L’ADF affirme que le Colorado n’a pas prouvé les risques présentés par ce type d’accompagnement psychologique. « Le Colorado a réduit au silence ces conseillers psychologiques, privé des familles en détresse de l’aide qu’elles recherchent et porté préjudice aux jeunes qui bénéficieraient des voix de ces conseillers psychologiques », affirment-ils, exhortant les neuf juges de la Cour suprême à « mettre fin à cette censure insensée et nuisible ».

Des chercheurs accusent l’ADF d’avoir « déformé » leur travail

Dans le quotidien britannique The Guardian, lundi, des chercheurs ont accusé l’ADF d’avoir « profondément » déformé leurs recherches, qui mettaient en avant les « dommages psychologiques » des thérapies de conversion. La famille d’un chercheur décédé, également citée par l’ADF, s’est dite « profondément troublée » par la « déformation » de son travail.

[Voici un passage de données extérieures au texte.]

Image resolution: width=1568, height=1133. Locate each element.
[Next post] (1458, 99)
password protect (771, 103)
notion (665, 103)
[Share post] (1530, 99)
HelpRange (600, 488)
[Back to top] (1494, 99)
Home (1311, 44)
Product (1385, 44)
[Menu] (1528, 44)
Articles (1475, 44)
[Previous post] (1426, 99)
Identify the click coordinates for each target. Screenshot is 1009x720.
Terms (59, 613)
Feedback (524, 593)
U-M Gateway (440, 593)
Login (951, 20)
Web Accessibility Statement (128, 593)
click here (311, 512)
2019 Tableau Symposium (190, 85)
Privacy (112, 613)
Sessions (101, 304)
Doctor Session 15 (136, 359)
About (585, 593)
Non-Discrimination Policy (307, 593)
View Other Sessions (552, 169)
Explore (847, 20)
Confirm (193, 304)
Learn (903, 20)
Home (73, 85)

Depuis 2018, la Cour suprême s’est prononcée dans deux affaires impliquant les lois anti discriminations du Colorado prises dix ans plus tôt. En 2018, dans l’affaire Masterpiece Cakeshop, un pâtissier chrétien avait refusé de confectionner un gâteau de mariage pour un couple homosexuel. Les Sages avaient botté en touche sur la question de savoir si la liberté religieuse du pâtissier était supérieure au droit coloradien.

En 2023, dans l’arrêt 303 Creative, ils ont reconnu au nom du Premier amendement le droit pour une créatrice de sites web de mariage d’inscrire sur son propre site qu’elle ne travaillait pas pour les couples de même sexe. Lorie, la plaignante, n’avait pourtant jamais été sollicitée par des amoureux homosexuels. L’AFD avait plaidé dans les deux affaires.